591 F. App'x 21
2d Cir.2015Background
- Plaintiff Jonathan Lewis was indicted by a Queens County grand jury, tried, and ultimately acquitted; he then sued the City and individual officers under 42 U.S.C. § 1983 and New York law.
- Lewis alleged malicious prosecution, violation of the right to a fair trial (fabrication of evidence), and First Amendment retaliation based on his mother’s complaints to police.
- Defendants moved for judgment on the pleadings under Fed. R. Civ. P. 12(c); the district court granted the motion, dismissed the complaint, and denied leave to amend.
- Lewis appealed the dismissal and the denial of leave to amend. The Second Circuit reviewed the 12(c) dismissal de novo and denial of amendment for legal error (futility).
- The court treated the grand jury indictment as creating a presumption of probable cause that Lewis failed to rebut with particularized allegations of police fabrication or misconduct.
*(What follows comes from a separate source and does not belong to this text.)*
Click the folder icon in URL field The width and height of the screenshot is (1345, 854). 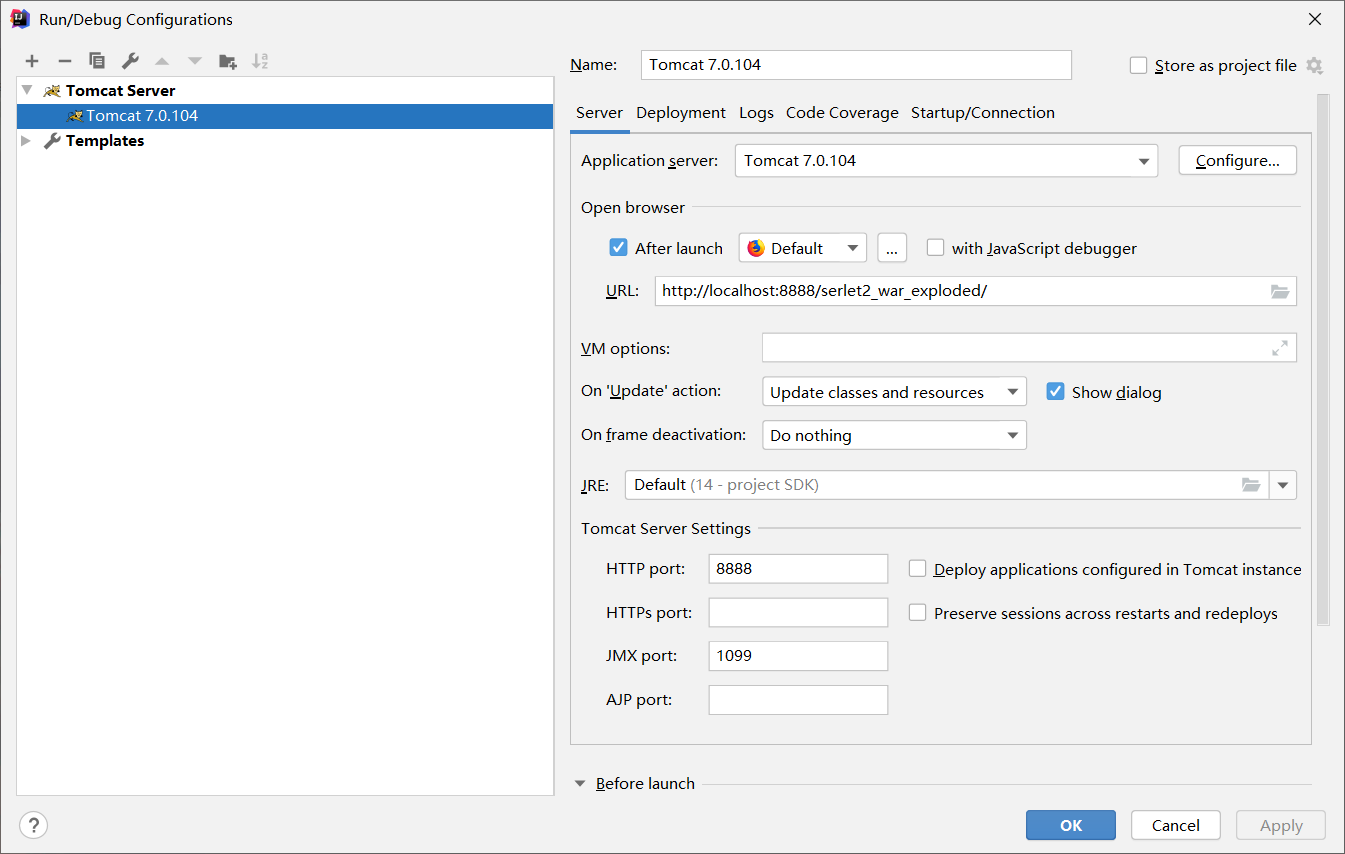pyautogui.click(x=1280, y=291)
- The court also held Lewis lacked third-party standing to assert a First Amendment retaliation claim based on his mother’s speech because she neither alleged injury nor any hindrance to asserting her own rights.
Issues
| Issue | Plaintiff's Argument | Defendant's Argument | Held |
|---|---|---|---|
| Malicious prosecution (state law and § 1983) | Lewis argued officers fabricated evidence leading to the indictment and his prosecution. | Indictment creates presumption of probable cause; Lewis’ allegations are conclusory and fail to plead fraud/perjury/suppression. | Affirmed dismissal: indictment presumed probable cause; Lewis did not plausibly allege conduct to rebut presumption. |
| Denial of right to a fair trial (fabrication of evidence) | Lewis alleged officers created false evidence that influenced prosecutors/jury. | Allegations lack specifics about what evidence was fabricated; therefore claim is conclusory. | Affirmed dismissal: complaint fails to plead particularized facts showing fabrication likely to influence jury. |
| First Amendment retaliation (based on mother’s speech) | Lewis claimed arrest/prosecution was retaliatory for his mother’s complaints to police. | Lewis lacks third-party standing to assert his mother’s First Amendment claim; she did not allege injury or a hindrance to asserting her rights. | Affirmed dismissal: no third-party standing because mother’s injury not alleged and no hindrance to her asserting rights. |
| Denial of leave to amend | Lewis argued amendment should be allowed and discovery was needed to plead specifics. | District court found proposed amendment futile given legal deficiencies and lack of particularized allegations. | Affirmed: denial not an abuse where allegations would remain insufficient to state claims. |
Key Cases Cited
- Manganiello v. City of New York, 612 F.3d 149 (2d Cir. 2010) (elements of malicious prosecution and grand jury indictment presumption of probable cause)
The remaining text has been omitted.